BEACH FISHING TIPS – WEATHER FACTORS

 

Not only are the beaches off the Australian coastline greatly influenced by the ever changing factors that our weather can dish out, so are we, the angler, and all the fish species that live around the coastline. To us a rainy day may mean that we have to rug up and stay inside out of the elements, but to a mulloway that lives and feeds along the beaches will sense the coming of a storm or the rising of the swell and know from previous life time experiences that all they need to do is hang around a river entrance and wait for the mullet, bream and whiting to get flushed out when there is a flood.

 

 

 An old wives tale is “Red sky in the morning, Sheppard’s warning”. It may be, but early mornings like this one are prime times when fishing off a beach.

 

Bream, whiting and luderick will also know that after a storm has passed there will be plenty of food floating around in the gutters that are usually found adjacent to a headland or a breakwall. It is in these gutters that these fish species can feed while at the same time still have some kind of protection from predators like mulloway, tailor, salmon and sharks.

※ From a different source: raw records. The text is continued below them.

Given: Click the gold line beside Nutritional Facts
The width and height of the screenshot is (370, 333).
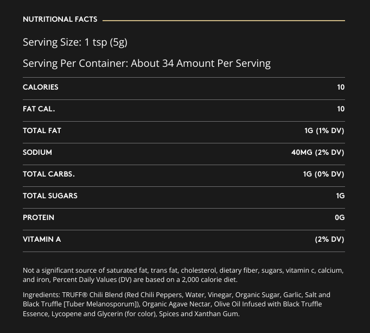Looking at the screenshot, I should (224, 20).
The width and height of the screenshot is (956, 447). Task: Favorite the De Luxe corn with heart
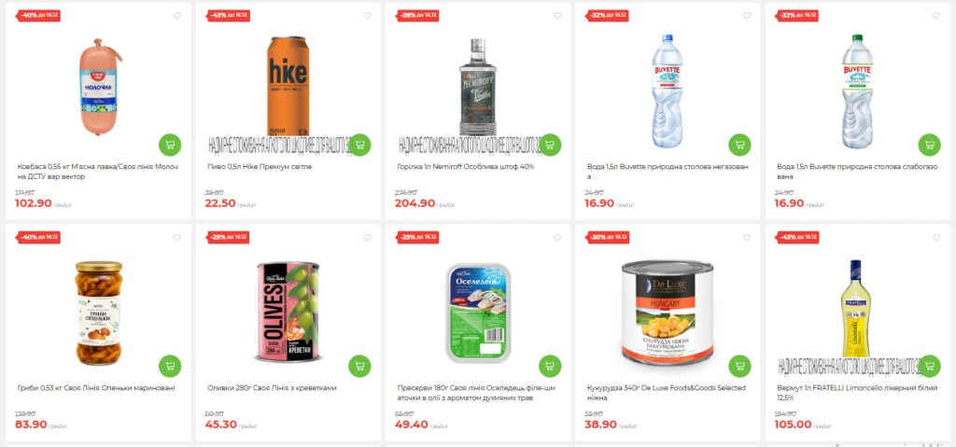(747, 238)
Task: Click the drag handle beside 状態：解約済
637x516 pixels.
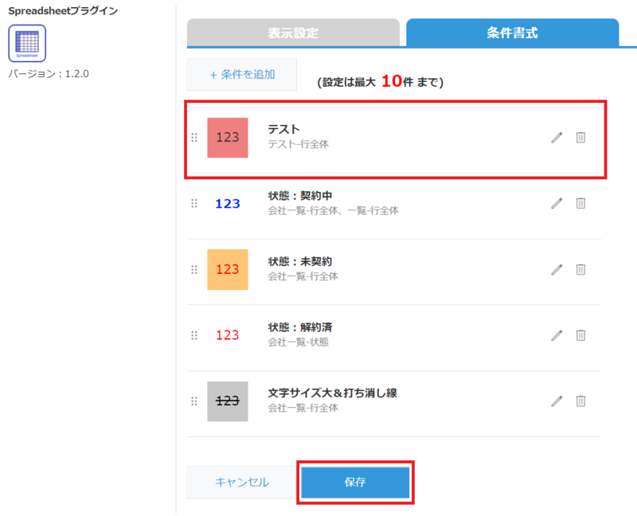Action: (x=194, y=335)
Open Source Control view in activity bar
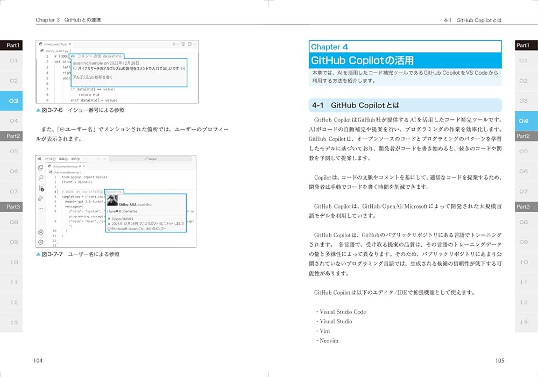The image size is (538, 377). (x=41, y=188)
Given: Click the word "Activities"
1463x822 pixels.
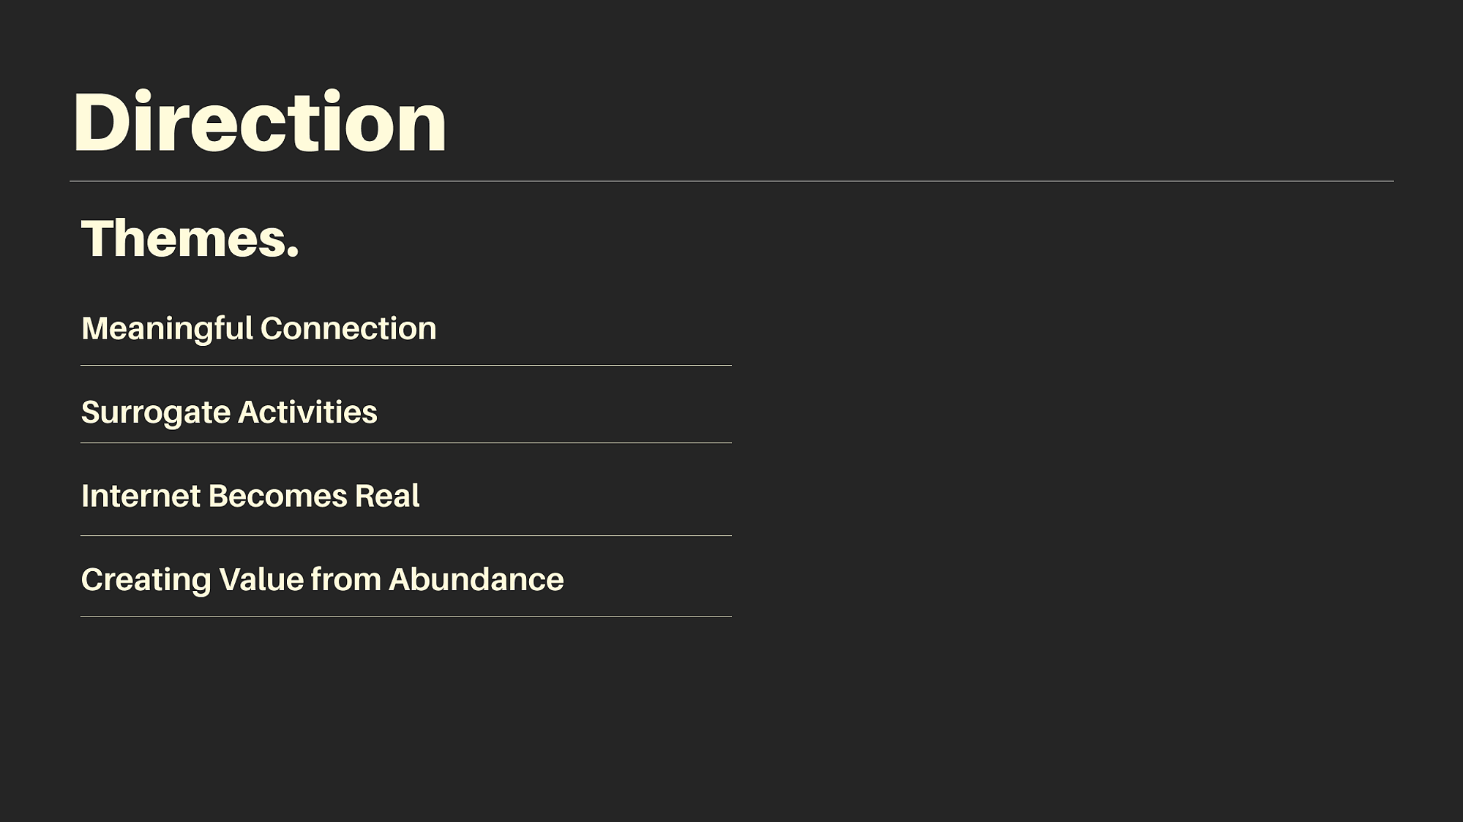Looking at the screenshot, I should click(x=308, y=412).
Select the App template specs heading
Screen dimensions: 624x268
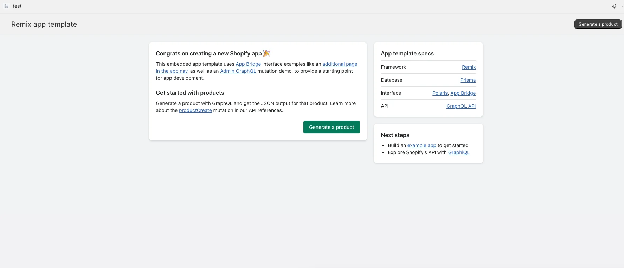[x=407, y=53]
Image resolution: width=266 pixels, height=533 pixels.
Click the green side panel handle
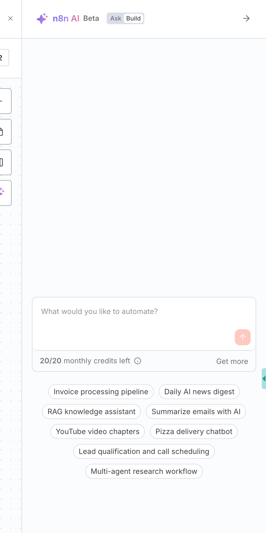(x=264, y=379)
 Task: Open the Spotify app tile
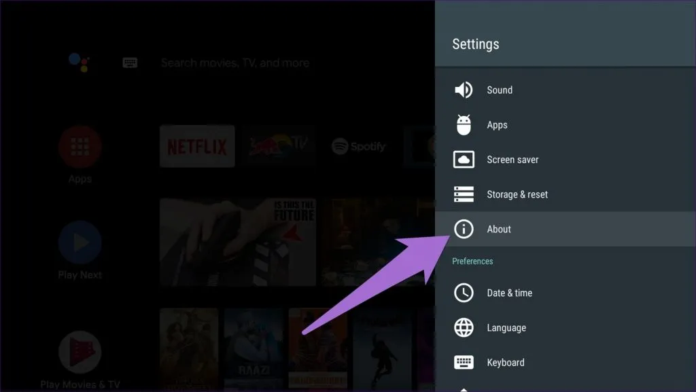pos(358,146)
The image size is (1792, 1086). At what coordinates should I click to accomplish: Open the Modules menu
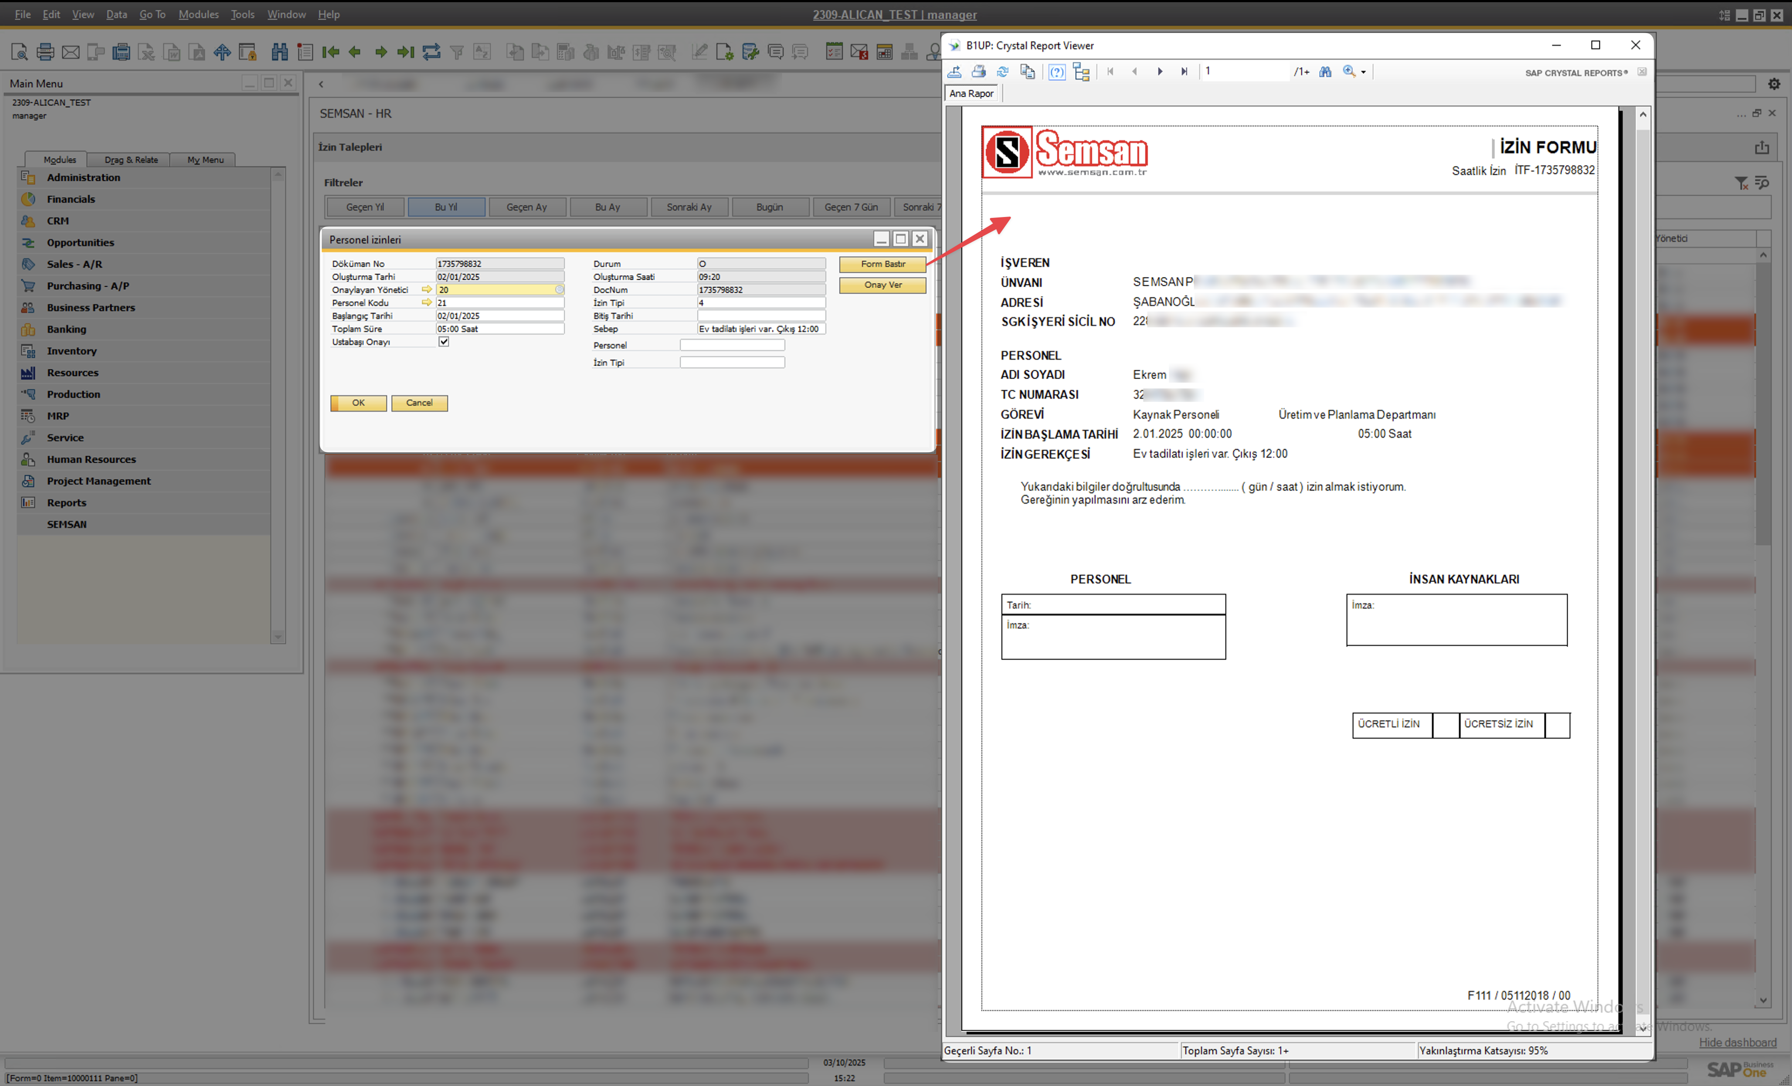pyautogui.click(x=198, y=14)
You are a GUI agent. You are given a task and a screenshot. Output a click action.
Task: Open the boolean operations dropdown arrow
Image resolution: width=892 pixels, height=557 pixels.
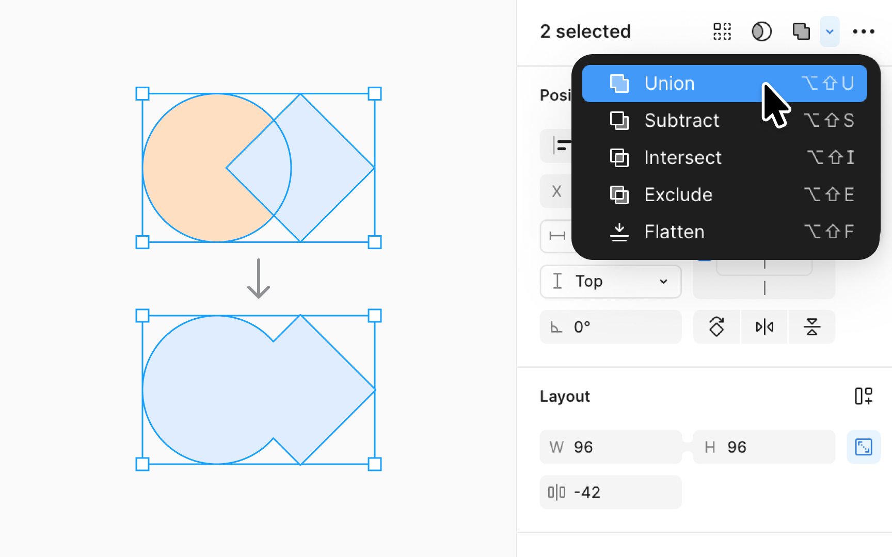830,31
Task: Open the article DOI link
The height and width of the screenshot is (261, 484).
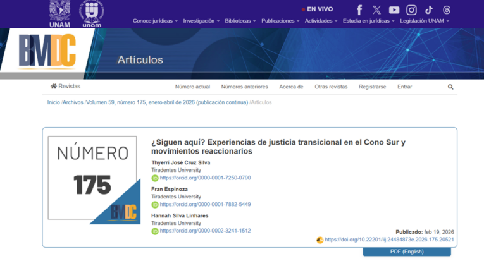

How many times have you decided not to go out and have a fish due to the fact a summer’s day was slightly overcast? It is during these times that you may find that the salmon and tailor may go into a feeding frenzy in a gutter, channel or hole at your favourite beach. One thing that you will avoid is the crowds of beach goers that will also stay at home during these overcast days.

When I have gone beach worming, one thing that I try to avoid is the wind. Those little suckers do not like putting their heads up out of the sand and having it belted by particles of sand been blown at a great rate of knots. If it is blowing I will endeavour to find a beach that is sheltered from the wind.

Whiting that inhabit the beaches seem to have a bit on an aversion to getting sand in their eyes. So I find that when the swell is rather large I tend to target other species of fish that inhabit the surf zone like salmon, tailor and bream.

 

Try fishing in a gutter that runs parrel to the rocks and at ninety degrees to the beach. You may be surprised what you catch.

TIDES and the LUNAR INFLUENCE

Many anglers will spend a lot of time worrying about the influence that the moon has on fish, and in some cases this is warranted. But if you listen to Greg Joyes from Calmwater fishing charters who specializes in putting his clients onto big dusky flathead and mulloway in the Hawkesbury river system on the east coast of Australia prefers to work the tides first and the moon phases come in a close second. While Scotty Lyons from Southern Sydney Fishing Tours, who works the Botany Bay and Port Hacking areas will chase tailor and salmon in the low light periods, whether it is low or high tide. But he does seem to get more of his tailor and salmon when the moon is full.

 A beach, deep gutter that’s flows out to sea and an overcast day. What more do you want?

While bream and whiting can be found just about anywhere in the surf zone at most parts of the day, the prime place to hunt them in along the edges of deep holes and gutters. Now these deep holes and gutters can be found anywhere along the beach and many anglers will cast straight out into the deepest part of the hole or gutter. What I will find is that the bream and whiting will tend to just hang off the sand spit or bar waiting for any tasty morsel to be washed into the hole or gutter. This is where you need to cast your rig up onto the shallow part and let it be washed back into the hole or gutter with the motion of the waves or current.

Now if it is a low tide hole or gutter you will need to concentrate you efforts at the bottom of the tide and if it is a high tide gutter you will need to work the top of the tide.

Another one of my favourite places to chase them is where the gutter runs parrel to a rocky point or formation and the best time seems to be an hour or two on either side of the tide. The bream and whiting will tend to hang just off the edge of the rocks and move under the cover of the white water looking for a feed of crabs, cunjevoi, small baitfish and anything else they may be dislodged off the rocks. In this situation you could try using a small ball sinker straight down onto the hook and allow it to float around in the wash, or maybe you could put a bobby cork on a suspend a bait underneath it. You could also try a paternoster rig, but make sure the leaders are kept short.

Tailor, Australian salmon and mulloway will also work the same areas as bream and whiting, so you can concentrate you times and efforts to around the same time. I find that the best times tend to be when the change of tide occurs either in the early morning or just on or after sunset. This low light period will entice the tailor, Australian and mulloway to come in closer to the shore in search of their prey. During the brighter part of the day the Australian salmon and tailor will usually move out to the refs to rest up ready to feed at dusk or dawn.

 

When fishing off the beach you may or may not come in contact with the size of flathead that you can catch in the rivers, creek and estuary systems the beach is a great place to target them. The flathead will tend to lay in wait just off the edge of sand spits, sand bars, the bottom edge of a deep hole, gutter or channel, along the edge of where the rocks meet the sand and is small depression in the sand. The dusky flathead that you mainly find in the estuaries will take on a much lighter colour when feeding on a beach, but are easily distinguished by the black spot on the upper part of their tail.